START RECORDED DATA

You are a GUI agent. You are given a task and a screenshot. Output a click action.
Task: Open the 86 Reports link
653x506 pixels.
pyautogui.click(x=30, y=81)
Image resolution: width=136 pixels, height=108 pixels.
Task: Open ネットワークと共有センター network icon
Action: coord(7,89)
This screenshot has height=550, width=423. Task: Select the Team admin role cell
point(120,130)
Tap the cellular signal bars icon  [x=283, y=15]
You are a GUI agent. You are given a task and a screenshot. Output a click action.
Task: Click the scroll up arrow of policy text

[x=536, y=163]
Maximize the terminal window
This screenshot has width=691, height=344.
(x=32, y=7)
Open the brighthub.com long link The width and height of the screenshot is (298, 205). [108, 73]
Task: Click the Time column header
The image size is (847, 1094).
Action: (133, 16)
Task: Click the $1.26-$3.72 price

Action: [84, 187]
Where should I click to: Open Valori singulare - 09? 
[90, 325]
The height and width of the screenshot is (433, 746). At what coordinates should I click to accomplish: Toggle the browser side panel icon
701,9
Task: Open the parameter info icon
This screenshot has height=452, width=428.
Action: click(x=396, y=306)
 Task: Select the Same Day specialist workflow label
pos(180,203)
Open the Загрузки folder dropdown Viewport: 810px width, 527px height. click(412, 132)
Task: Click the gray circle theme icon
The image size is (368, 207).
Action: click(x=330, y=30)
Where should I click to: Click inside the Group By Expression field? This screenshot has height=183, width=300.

END RECORDED DATA

• YOUR ASSIGNMENT:
Copy each line exactly, from the line containing "Open the brighthub.com" down to the last line of the material, and no other lines.

• RESPONSE AREA:
Open the brighthub.com long link The width and height of the screenshot is (298, 205). [108, 73]
Task: Click the Time column header
The image size is (847, 1094).
Action: (133, 16)
Task: Click the $1.26-$3.72 price

Action: [84, 187]
Where should I click to: Open Valori singulare - 09? 
[90, 325]
The height and width of the screenshot is (433, 746). At what coordinates should I click to accomplish: Toggle the browser side panel icon
701,9
Task: Open the parameter info icon
This screenshot has height=452, width=428.
Action: click(x=396, y=306)
 Task: Select the Same Day specialist workflow label
pos(180,203)
Open the Загрузки folder dropdown Viewport: 810px width, 527px height. click(412, 132)
Task: Click the gray circle theme icon
The image size is (368, 207).
Action: click(x=330, y=30)
Where should I click to: Click inside the Group By Expression field? This screenshot has height=183, width=300.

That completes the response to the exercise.